** begin **

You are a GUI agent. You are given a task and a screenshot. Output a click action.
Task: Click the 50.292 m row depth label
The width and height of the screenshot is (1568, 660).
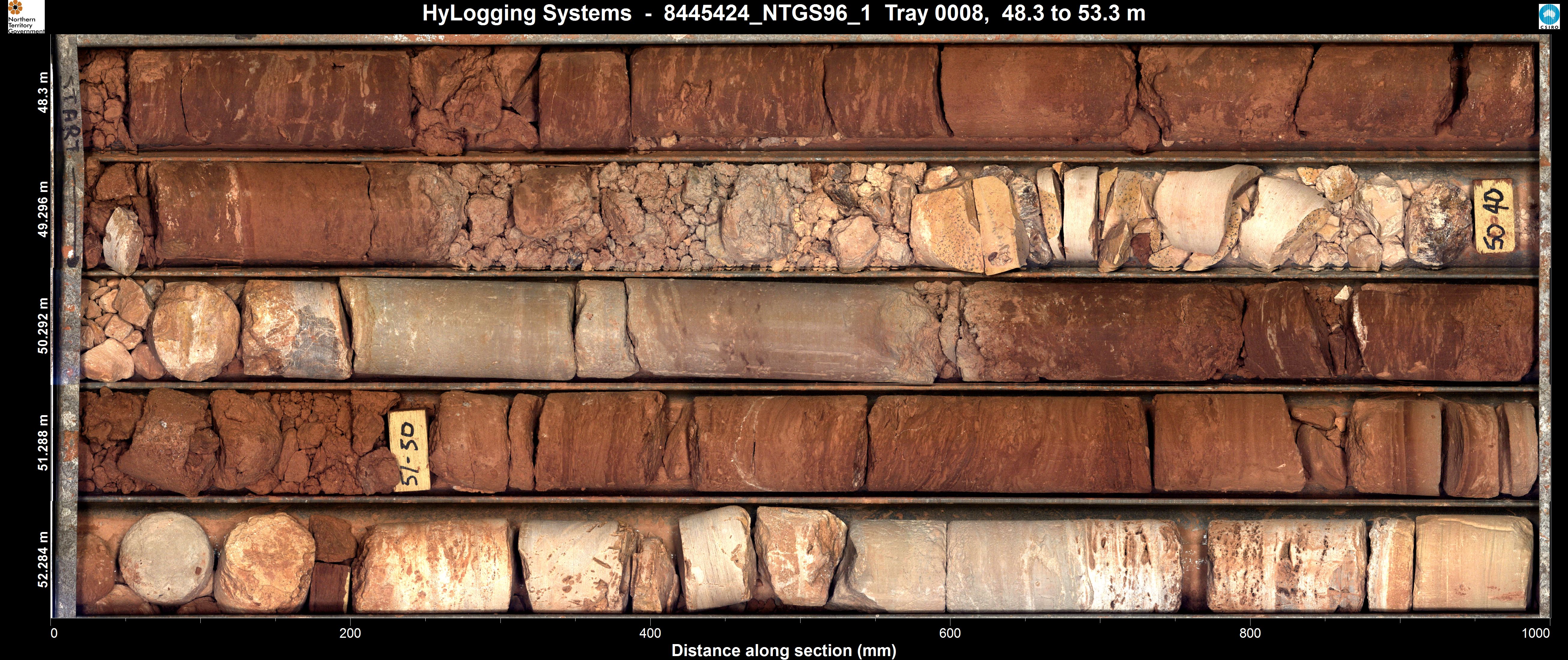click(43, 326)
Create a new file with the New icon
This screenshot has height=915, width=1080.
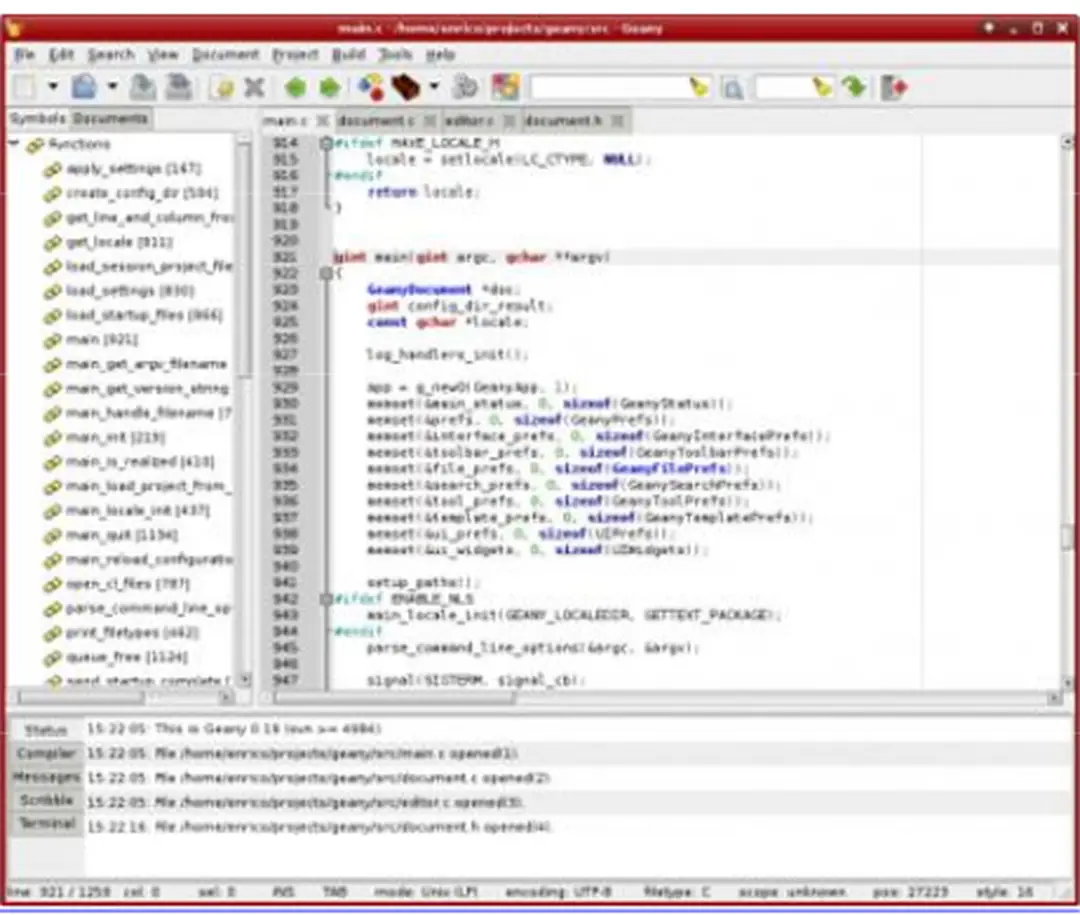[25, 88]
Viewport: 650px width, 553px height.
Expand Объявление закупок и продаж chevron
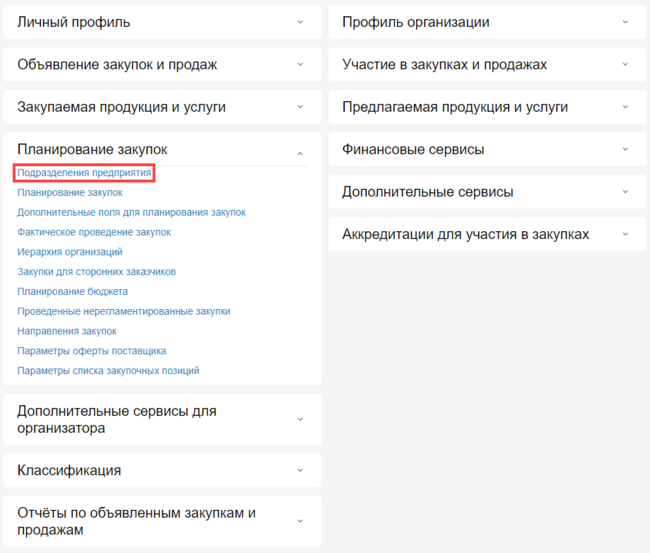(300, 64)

** end **

§ **Instructions for the task**
Copy out every line of the rows above word for word, without the pictures.

§ **Task answer**
You are a GUI agent. You are given a task and a screenshot. Output a click action.
Task: Click the 50.292 m row depth label
The width and height of the screenshot is (1568, 660).
click(43, 326)
Create a new file with the New icon
This screenshot has height=915, width=1080.
[25, 88]
Viewport: 650px width, 553px height.
Expand Объявление закупок и продаж chevron
(300, 64)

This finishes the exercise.